The next day I managed to speak to the attending who had been in the ED when Cole was there. He confirmed that he never saw my son, although he reviewed the x-ray and advised the PA to consult ortho. The reason, he said, was a neonatal resuscitation. As a single-coverage night doc, I get it. The orthopedist made his recommendations to the PA over the phone, also without seeing my son. After years of dealing with orthopedists who refuse to come in at night unless there's an open fracture or neurovascular injury, I get that too.
My son and his dad knew, however, that he was never seen by a physician. The PA never involved her attending beyond showing him the initial x-ray despite my ex-husband expressing concern. The reason the attending offered was that this particular PA had a history of being too autonomous.
Listening to this ED attending, who was sincerely apologetic, I realized that I could have been the one working a neonatal code and unable to see other emergent patients. I've been in his shoes many nights. It's frustrating to feel like we can do our best to save the life of a newborn, but it's still not enough.
Losing Faith
The culture of emergency medicine increasingly embraces PAs as sufficient replacements for EPs. It is failing doctors and patients alike. The pendulum is swinging to an unreasonable point where PAs and NPs are considered interchangeable with MDs and DOs. The other day I signed a consent form that said “proceduralist” where the physician signs.
Terms like proceduralist and provider warn of an upcoming departure by physicians seeing every critical patient. ED patients with acute complaints should have an opportunity to see a doctor. Unfortunately, the way EDs are staffed—frequently with just one EP supervising multiple PAs and NPs—it's now standard for EPs not to see patients unless the nonphysician providers request it. My son's PA thought she didn't need to involve her attending, and like many PAs in many EDs, the autonomy to make that choice was hers.

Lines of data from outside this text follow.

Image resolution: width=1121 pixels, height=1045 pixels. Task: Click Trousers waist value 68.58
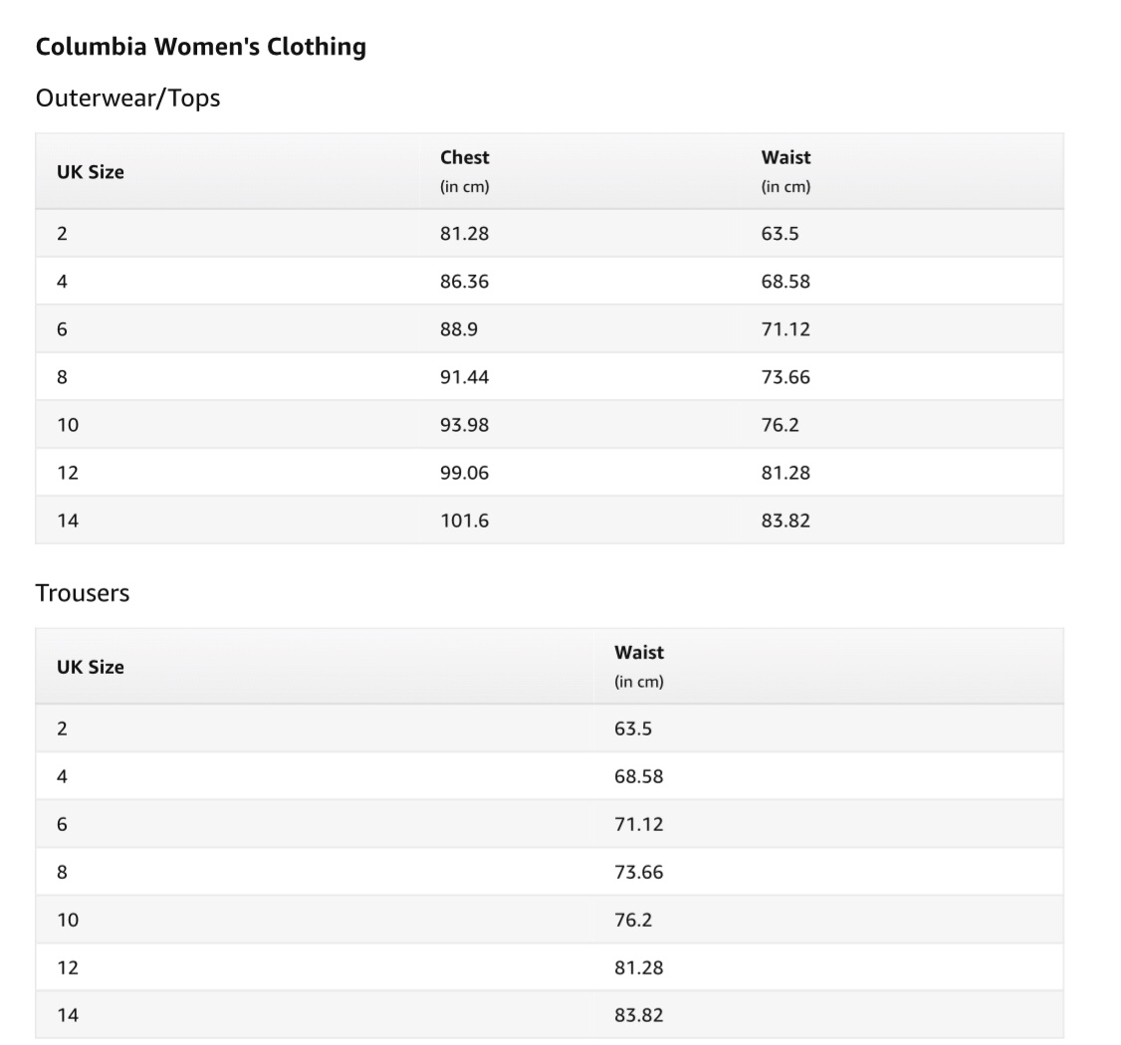[638, 776]

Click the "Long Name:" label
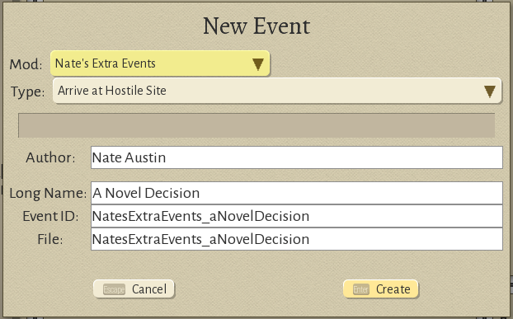pyautogui.click(x=48, y=193)
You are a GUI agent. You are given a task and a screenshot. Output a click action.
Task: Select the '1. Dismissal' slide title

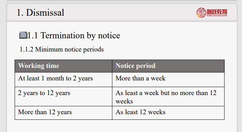[40, 13]
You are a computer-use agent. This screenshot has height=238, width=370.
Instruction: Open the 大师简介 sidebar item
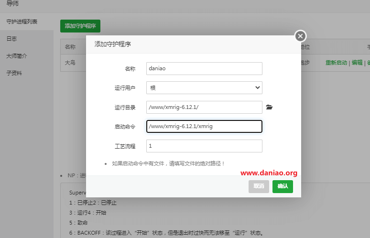coord(17,56)
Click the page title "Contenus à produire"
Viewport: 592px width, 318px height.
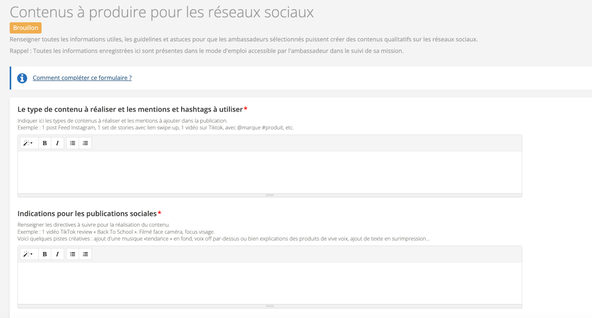click(161, 12)
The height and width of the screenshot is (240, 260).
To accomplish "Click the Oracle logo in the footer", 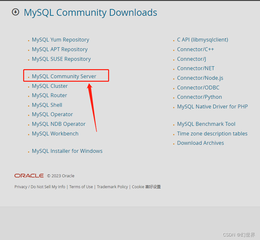I will (x=29, y=176).
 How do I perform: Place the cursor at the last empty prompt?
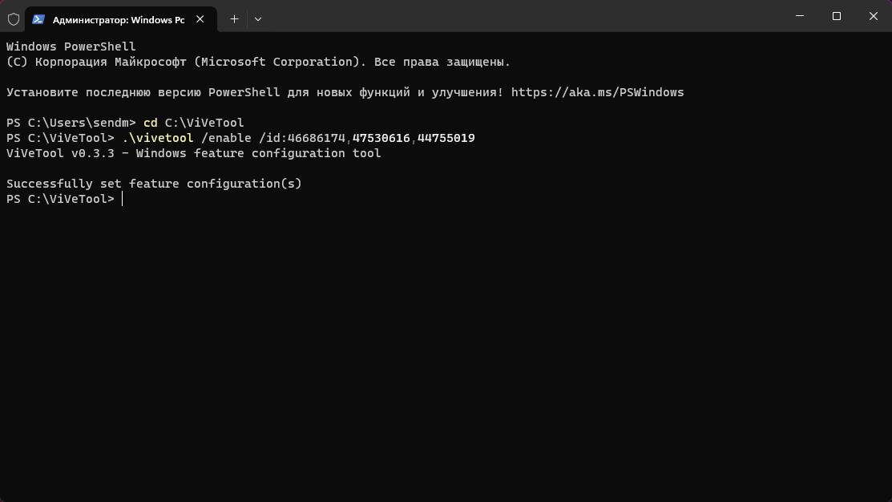coord(123,199)
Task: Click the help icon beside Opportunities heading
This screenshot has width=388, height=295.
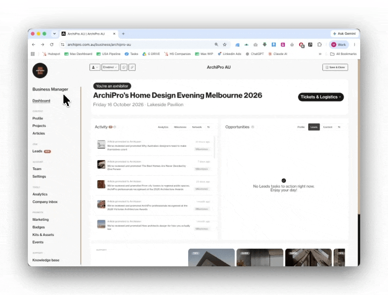Action: pos(253,127)
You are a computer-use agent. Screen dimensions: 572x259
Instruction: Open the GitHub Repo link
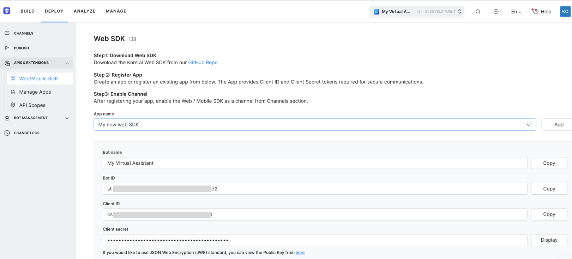203,63
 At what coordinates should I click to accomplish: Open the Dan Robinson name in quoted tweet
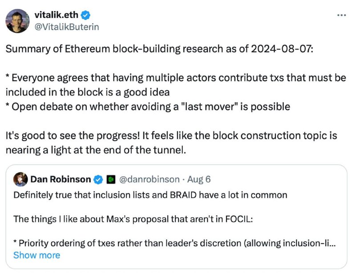tap(61, 179)
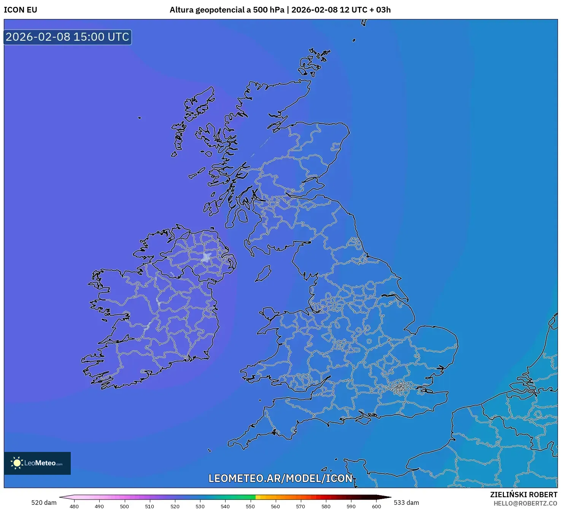Click the LeoMeteo sun logo

click(17, 463)
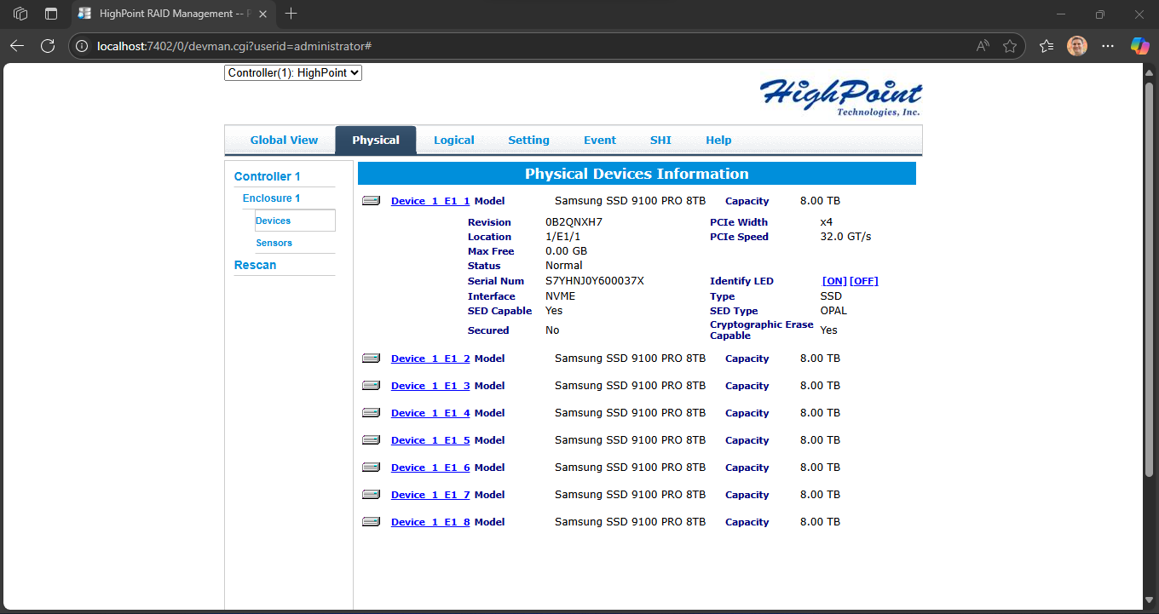Screen dimensions: 1159x614
Task: Click the drive icon beside Device_1_E1_1
Action: tap(371, 200)
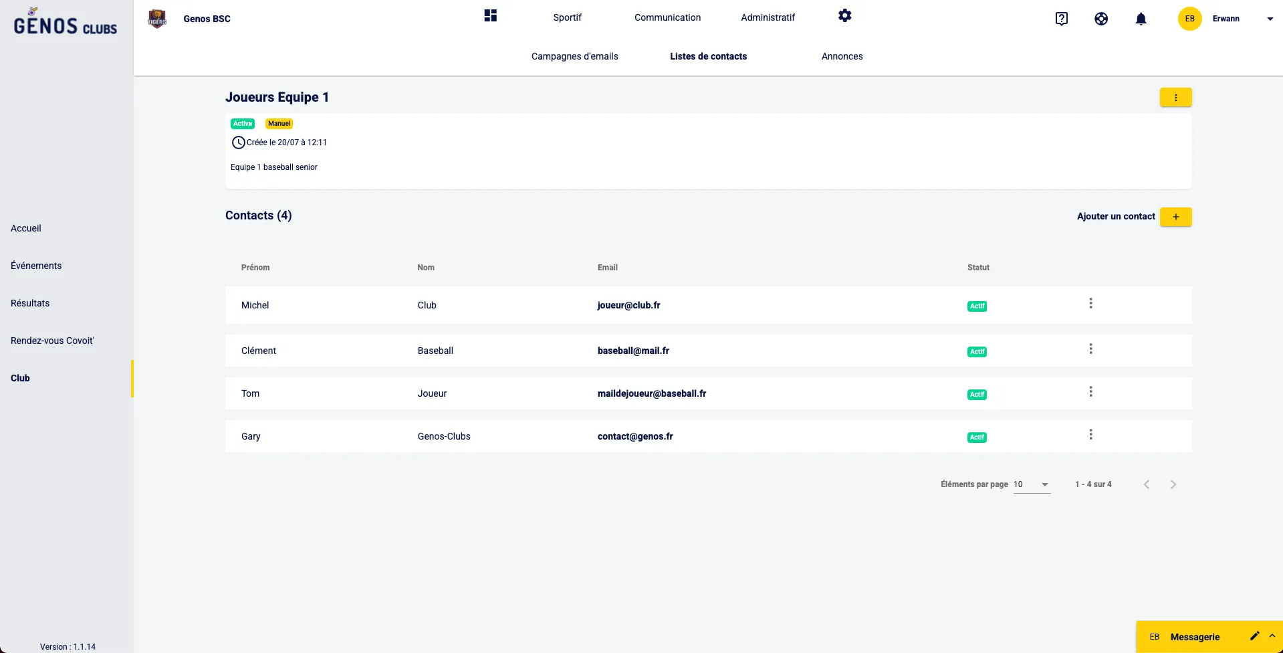The height and width of the screenshot is (653, 1283).
Task: Switch to Campagnes d'emails tab
Action: [574, 56]
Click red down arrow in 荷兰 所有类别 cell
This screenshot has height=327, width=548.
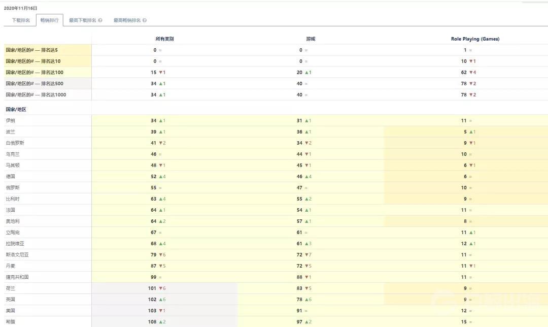coord(161,288)
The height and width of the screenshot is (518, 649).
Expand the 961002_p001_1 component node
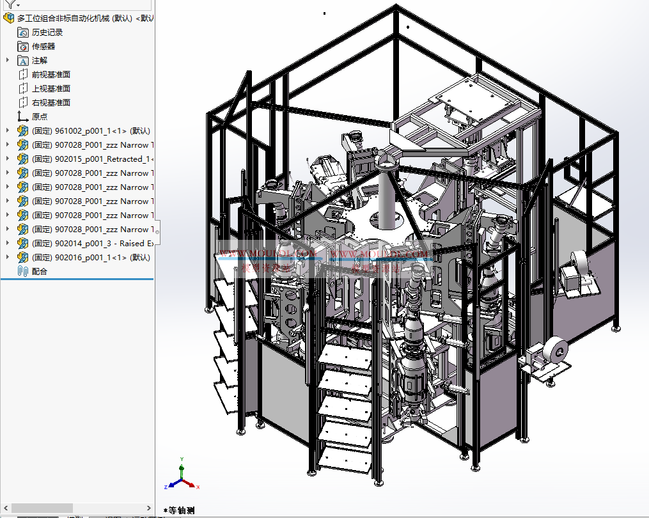click(6, 130)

Nothing is more reassuring to a nervous patient than a physician saying, ‘If you were my child or parent, this is exactly what I'd want done for you.” EPs genuinely want to tell all patients that they are getting the how-I'd-want-my-family-treated gold standard of care. The reality is that we're overextended in a system that is about moving people through with the least amount of resources, and too often we can't give patients the care we would want for our own families.
It's hard as a physician to feel that we're disappointing patients; it's exponentially harder as a parent when the disappointed patient is your child. Hearing about my son's experience at the hands of today's profit-over-patient medical culture gutted me.
Just five days after Cole broke his arm, my dad went to the ED at 2 a.m. with shortness of breath. Fortunately, this time I had left my phone ringer on because I knew he wasn't feeling well. When my mom called to say EMS was at their house, my trust in our health care system was still so shaken by Cole's ED visit that I jumped out of bed and raced to the ED to hover at my dad's bedside.
He got great care, but it's unsettling that I could not feel confident that he would. When my loved ones go to the ED, I know they're at the mercy of today's staffing paradigm that spreads emergency physicians too thin. I've lost faith in our medical system. Cole's care crystallized for me that health care, even more than his humerus, is frighteningly broken.